In C++, we normally write

struct Tracking
{
    ⋮
};

I don't think there's anywhere we still need typedef in modern C++.


We use the wrong type for an index into a string. Strings can be longer than INT_MAX, so we should use std::size_t for char_index_in_original_string.


Although the contract of std::list says that its iterators remain valid when different elements are removed, it's hard to reason about this in the code, so I would avoid storing iterators if at all possible.


When we first see a particular character, a Tracking is default-constructed here:

        if (map_char_to_tracking[s[i]].char_count_in_string == 1)

This is a bug, because the default initialisation can leave any value in its char_count_in_string field (we're probably getting away with 0 because the list is allocating nodes in previously unused memory, but we can't rely on that).

Instead we should find() the appropriate node, or perhaps try_emplace() a suitable zero value. If we correctly use absence from the list as indicator of "never seen", then we only need a boolean to distinguish "seen once" from "seen multiple times". In fact, we don't even need that - when seen a second time, we can just replace the char_index_in_original_string with a sentinel value to indicate that.

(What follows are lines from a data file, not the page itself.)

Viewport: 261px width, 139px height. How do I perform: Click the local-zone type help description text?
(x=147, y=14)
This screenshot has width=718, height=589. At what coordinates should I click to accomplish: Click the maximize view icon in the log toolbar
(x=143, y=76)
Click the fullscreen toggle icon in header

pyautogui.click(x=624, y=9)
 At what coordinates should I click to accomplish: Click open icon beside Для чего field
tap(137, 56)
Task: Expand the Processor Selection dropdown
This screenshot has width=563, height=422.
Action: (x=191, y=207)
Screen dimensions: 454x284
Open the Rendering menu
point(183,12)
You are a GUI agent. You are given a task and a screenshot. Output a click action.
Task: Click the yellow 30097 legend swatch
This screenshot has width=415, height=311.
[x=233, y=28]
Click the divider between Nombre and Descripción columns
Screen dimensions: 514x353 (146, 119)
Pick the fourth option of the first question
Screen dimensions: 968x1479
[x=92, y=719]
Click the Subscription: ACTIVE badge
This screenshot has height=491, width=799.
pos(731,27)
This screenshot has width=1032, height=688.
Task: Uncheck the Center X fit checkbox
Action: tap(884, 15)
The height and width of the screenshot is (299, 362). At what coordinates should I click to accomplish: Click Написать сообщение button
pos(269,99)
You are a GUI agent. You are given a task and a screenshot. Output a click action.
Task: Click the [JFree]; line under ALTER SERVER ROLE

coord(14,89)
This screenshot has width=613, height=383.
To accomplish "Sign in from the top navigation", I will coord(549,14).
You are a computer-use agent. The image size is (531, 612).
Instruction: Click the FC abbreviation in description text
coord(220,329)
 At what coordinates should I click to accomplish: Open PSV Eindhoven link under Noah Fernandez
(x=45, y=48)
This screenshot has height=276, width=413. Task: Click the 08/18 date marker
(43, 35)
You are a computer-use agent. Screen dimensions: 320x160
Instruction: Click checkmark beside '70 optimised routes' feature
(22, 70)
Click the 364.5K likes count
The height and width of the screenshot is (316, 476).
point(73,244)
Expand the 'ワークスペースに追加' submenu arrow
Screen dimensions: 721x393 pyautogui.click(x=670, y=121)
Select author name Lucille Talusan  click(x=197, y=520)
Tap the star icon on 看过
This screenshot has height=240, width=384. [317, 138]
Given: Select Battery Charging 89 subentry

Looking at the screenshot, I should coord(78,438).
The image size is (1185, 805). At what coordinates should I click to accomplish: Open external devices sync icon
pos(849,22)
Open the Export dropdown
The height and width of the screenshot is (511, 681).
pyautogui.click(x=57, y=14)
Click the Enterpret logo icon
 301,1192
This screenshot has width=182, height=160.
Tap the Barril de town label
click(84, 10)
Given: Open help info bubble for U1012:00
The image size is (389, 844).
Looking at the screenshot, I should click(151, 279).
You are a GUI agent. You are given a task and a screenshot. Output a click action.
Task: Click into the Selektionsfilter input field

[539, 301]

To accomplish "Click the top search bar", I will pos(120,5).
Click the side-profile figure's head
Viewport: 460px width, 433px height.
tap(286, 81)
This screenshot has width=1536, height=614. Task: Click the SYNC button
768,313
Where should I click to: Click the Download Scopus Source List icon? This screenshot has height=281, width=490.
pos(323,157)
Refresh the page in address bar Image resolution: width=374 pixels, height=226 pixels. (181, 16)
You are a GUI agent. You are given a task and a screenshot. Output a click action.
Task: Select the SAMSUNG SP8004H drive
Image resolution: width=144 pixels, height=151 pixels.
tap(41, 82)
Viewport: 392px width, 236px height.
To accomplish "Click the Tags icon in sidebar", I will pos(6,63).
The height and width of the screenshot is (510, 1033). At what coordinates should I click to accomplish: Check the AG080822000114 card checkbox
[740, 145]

I don't think we need the unique_chars set - we have the information in the map, and just need to extract it appropriately.

I would do that by having a view on the map that filters out the "seen twice or more" elements, then we can use std::ranges::min over the positions.


Unordered map is probably less efficient than plain std::map here (though we'd need a reasonable-sized benchmark to prove that).


Fixing the above problems, and using shorter names, we get a much simpler function using the same principles:

#include <algorithm>
#include <map>
#include <ranges>
#include <string>

std::size_t first_unique_char_index(const std::string& s)
{
    if (s.empty()) {
        return std::string::npos;
    }

    // Map from char to where it's first seen, or to 'npos' if seen more than once.
    std::map<char, std::size_t> first_seen;

    for (std::size_t i = 0;  i < s.size();  ++i) {
        auto [iter, is_new] = first_seen.try_emplace(s[i], i);
        if (!is_new) {
            iter->second = std::string::npos;
        }
    }

    return std::ranges::min(first_seen | std::views::values);
}

The function could be made more general as a template, so that it could work on other string types (such as string literals, or wide strings):

#include <algorithm>
#include <map>
#include <ranges>
#include <string_view>

std::size_t first_unique_char_index(auto const& input)
{
    const std::basic_string_view s{input};
    if (s.empty()) {
        return std::string::npos;
    }

    // Map from char to where it's first seen, or to 'npos' if seen
    // more than once.
    using char_type = decltype(s)::value_type;
    std::map<char_type, std::size_t> first_seen;

    for (std::size_t i = 0;  i < s.size();  ++i) {
        auto [iter, is_new] = first_seen.try_emplace(s[i], i);
        if (!is_new) {
            iter->second = std::string::npos;
        }
    }

    return std::ranges::min(first_seen | std::views::values);
}

Take care to observe that extracting single characters for strings doesn't make sense for string types not having a 1-to-1 correspondence with abstract characters - e.g. UTF-8 and UTF-16 strings. Those really ought to be converted to UCS-4.


The tests don't need to flush (with std::endl()) every line of output - just terminate with plain '\n'.

The tests would be better if they were self-checking - i.e. the program should return 0 if all tests produce the expected result, and non-zero if any of them fail.

It's good that we have tests for a selection of different cases (empty input, and with 0 or 1 unique characters). We need another test such as "mazaba" to demonstrate that we return the first unique character in the string, rather than the first or last alphabetically.

I prefer to put the trivial tests (empty string) first in the test set. That helps introduce the reader to the function's constraints as early as possible.